• _WHAT THE TASK REQUIRES_
Pictures excluded, please transcribe exactly the lines from the one with "You are a GUI" through the end of the records below, and nothing more.
..............................
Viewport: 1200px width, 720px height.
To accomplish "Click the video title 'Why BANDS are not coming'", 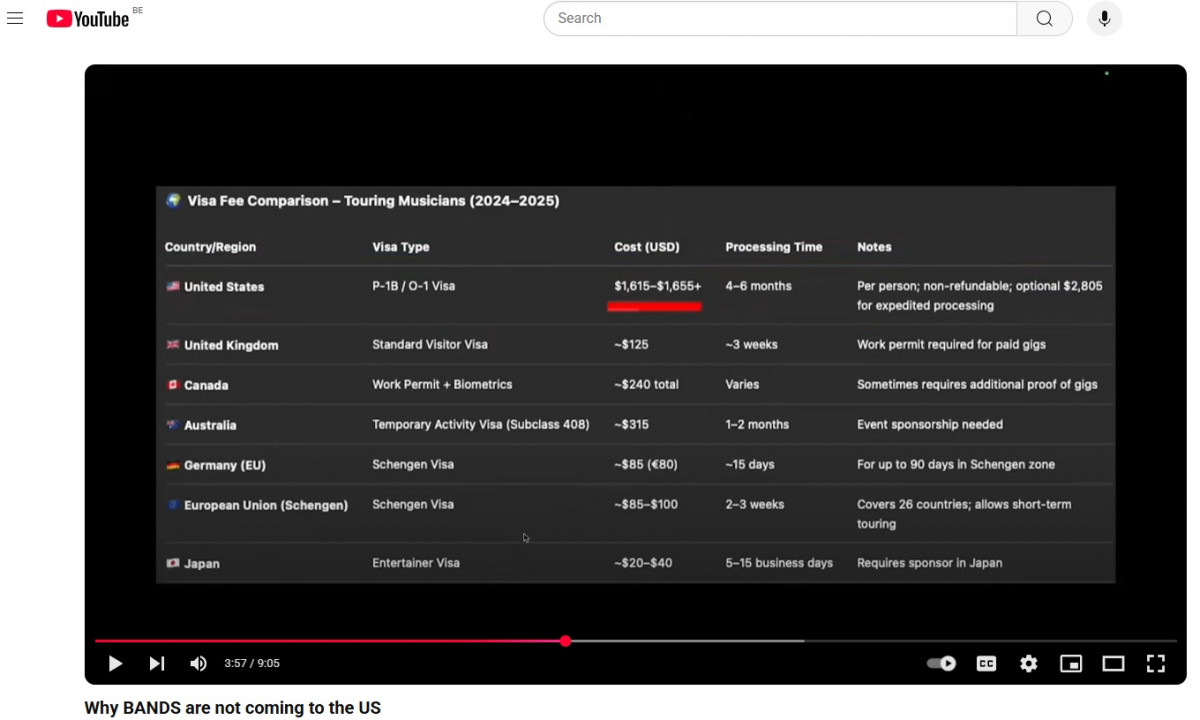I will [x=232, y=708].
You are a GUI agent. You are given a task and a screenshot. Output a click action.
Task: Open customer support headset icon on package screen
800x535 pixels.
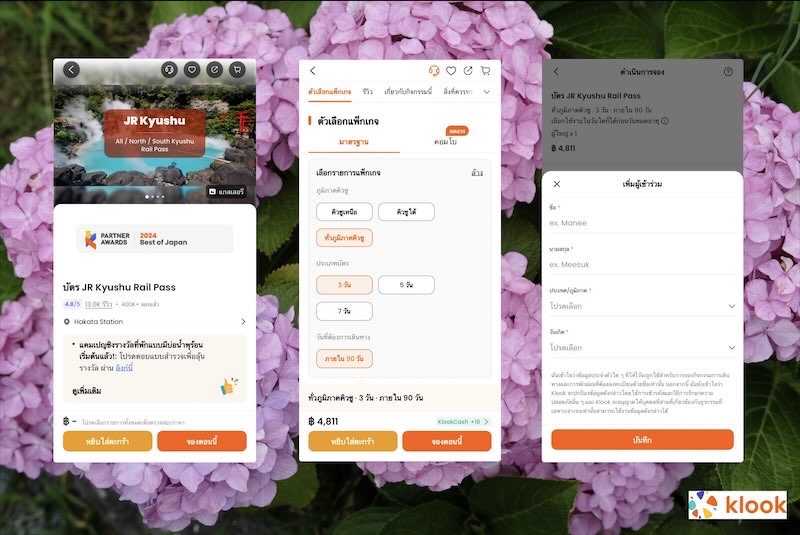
..............................
• _ANSWER BOX_
You are a GUI agent. You are given a task and a screenshot. Output a click action.
Task: Open customer support headset icon on package screen
800x535 pixels.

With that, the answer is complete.